А накрытый стол богатства стоит нетронутый, без гостей.
Я все время мучительно размышляю над своей судьбой. И над судьбой всех прочих. Почему сидим мы здесь в заточении? И тюремщики тоже в заточении, их жизнь проходит так же, как наша. Ничего не поделаешь: раз уж существуют узники, тюремщики тоже оказываются узниками. Куда ни взглянешь — всюду одни узники. Камеры и узники. Свободных нет!
Тюремщикам, должно быть, намного труднее. Их жизнь, должно быть, абсолютно пуста. Посмотреть хотя бы на их лица — всегда одинаково жесткие, невыразительные, как бы застывшие. А на лицах узников — мука, отчаяние, негодование, они изменчивы, выразительны, это живые лица. Узников терзает страх, они постоянно чем-нибудь мучаются, их жизнь, при всей скудости, не пуста.
Только узник способен найти что-нибудь на тюремном дворе.

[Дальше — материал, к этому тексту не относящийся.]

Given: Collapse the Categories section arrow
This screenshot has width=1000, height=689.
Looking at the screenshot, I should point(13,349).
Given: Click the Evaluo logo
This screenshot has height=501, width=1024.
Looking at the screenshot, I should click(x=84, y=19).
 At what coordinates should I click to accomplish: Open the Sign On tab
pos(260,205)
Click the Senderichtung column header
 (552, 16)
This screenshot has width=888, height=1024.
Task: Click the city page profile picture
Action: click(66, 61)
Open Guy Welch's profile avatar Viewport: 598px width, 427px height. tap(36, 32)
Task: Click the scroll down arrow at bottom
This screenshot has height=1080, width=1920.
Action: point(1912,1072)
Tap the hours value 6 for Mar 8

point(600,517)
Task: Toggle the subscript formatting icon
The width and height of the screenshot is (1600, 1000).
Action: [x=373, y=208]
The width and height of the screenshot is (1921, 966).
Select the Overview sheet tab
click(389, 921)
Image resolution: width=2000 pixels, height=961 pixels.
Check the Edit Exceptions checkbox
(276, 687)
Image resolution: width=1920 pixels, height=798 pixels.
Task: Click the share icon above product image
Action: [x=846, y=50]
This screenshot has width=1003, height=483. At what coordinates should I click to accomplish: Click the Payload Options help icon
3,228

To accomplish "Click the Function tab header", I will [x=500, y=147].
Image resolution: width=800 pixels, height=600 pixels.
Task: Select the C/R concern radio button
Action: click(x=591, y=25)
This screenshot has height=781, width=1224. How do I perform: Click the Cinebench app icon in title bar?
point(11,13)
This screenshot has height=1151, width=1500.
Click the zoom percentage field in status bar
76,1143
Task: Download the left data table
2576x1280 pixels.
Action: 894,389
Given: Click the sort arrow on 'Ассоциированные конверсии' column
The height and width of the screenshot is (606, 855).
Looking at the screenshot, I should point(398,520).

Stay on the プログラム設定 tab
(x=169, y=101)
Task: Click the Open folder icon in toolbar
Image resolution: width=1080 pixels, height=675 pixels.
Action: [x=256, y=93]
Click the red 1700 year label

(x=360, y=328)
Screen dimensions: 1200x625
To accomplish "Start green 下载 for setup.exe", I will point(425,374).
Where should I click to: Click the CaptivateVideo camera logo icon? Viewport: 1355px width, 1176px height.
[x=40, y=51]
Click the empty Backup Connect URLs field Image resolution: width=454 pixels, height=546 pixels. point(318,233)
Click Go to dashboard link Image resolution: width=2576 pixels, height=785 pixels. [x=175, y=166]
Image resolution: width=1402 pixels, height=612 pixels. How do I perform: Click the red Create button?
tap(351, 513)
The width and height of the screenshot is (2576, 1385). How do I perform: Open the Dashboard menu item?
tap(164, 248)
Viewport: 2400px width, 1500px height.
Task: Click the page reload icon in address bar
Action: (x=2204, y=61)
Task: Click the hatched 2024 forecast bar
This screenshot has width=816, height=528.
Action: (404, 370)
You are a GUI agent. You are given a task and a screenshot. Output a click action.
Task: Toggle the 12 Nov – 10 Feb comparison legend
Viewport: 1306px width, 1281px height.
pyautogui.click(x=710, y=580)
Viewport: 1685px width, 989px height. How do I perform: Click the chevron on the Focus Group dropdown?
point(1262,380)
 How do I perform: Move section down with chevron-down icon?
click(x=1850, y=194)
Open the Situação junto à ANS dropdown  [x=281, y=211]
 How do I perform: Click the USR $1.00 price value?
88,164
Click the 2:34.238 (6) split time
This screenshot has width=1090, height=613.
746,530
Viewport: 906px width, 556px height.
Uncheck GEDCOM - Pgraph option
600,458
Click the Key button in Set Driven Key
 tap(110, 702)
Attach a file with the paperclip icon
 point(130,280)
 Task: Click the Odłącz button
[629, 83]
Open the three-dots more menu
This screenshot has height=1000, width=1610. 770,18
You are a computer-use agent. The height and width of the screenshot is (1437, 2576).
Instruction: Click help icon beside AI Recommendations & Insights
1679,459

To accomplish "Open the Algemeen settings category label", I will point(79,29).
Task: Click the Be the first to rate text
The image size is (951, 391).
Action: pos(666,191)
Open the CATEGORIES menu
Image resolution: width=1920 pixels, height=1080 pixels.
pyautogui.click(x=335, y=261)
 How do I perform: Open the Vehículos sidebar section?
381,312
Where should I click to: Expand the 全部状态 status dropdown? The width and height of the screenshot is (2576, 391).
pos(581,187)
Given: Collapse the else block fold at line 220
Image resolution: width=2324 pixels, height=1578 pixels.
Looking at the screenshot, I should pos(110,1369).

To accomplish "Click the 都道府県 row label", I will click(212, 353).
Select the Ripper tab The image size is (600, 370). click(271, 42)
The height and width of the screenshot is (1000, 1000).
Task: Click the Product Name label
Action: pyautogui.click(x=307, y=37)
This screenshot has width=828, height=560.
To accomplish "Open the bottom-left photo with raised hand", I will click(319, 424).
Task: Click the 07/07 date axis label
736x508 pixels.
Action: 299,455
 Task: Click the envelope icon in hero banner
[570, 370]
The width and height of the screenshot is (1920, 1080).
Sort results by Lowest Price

Мой камешек — дитя моря. Потрогай его. Вот почему он такой идеально гладкий. Море бесконечно долго шлифовало его, быть может, целые тысячелетия. Омывало его волнами, которые то вздымались, то опадали, — бесконечная, не знающая покоя стихия. Покуда он не стал до того гладким, что кажется как бы даже мягким. Покуда он не стал как бы даже живым. Мягким, как женщина. Потому что он создан морем. Там он лежал и слушал мерный шум тысячелетий, дыхание морской глуби, шорох песка меж камнями.
Море…
Как, должно быть, любил я жизнь! Я вспоминаю о ней, как вспоминаешь о любимой женщине, с которой разлучен навеки. Видишь солнечный ореол ее волос, хотя свет солнца тебе не виден, и ее силуэт на фоне ландшафта, который никак не можешь толком вспомнить. Эту вот тропку я не узнаю, хотя она вроде бы знакома мне. И деревья не узнаю, эти вот именно деревья мне незнакомы. Хотя где-то я видел похожие. Многое забыто, а может, просто стало теперь другим. Но только не она. Она все та же. Походка ее плавна и нетороплива, а голова чуть склонена набок, будто она отстранилась от ветки или прислушивается к чему-то. Да, это она, моя бывшая любовь. Лица ее мне не видно. Она ведь удаляется от меня. Я вижу только силуэт. И она не оборачивается.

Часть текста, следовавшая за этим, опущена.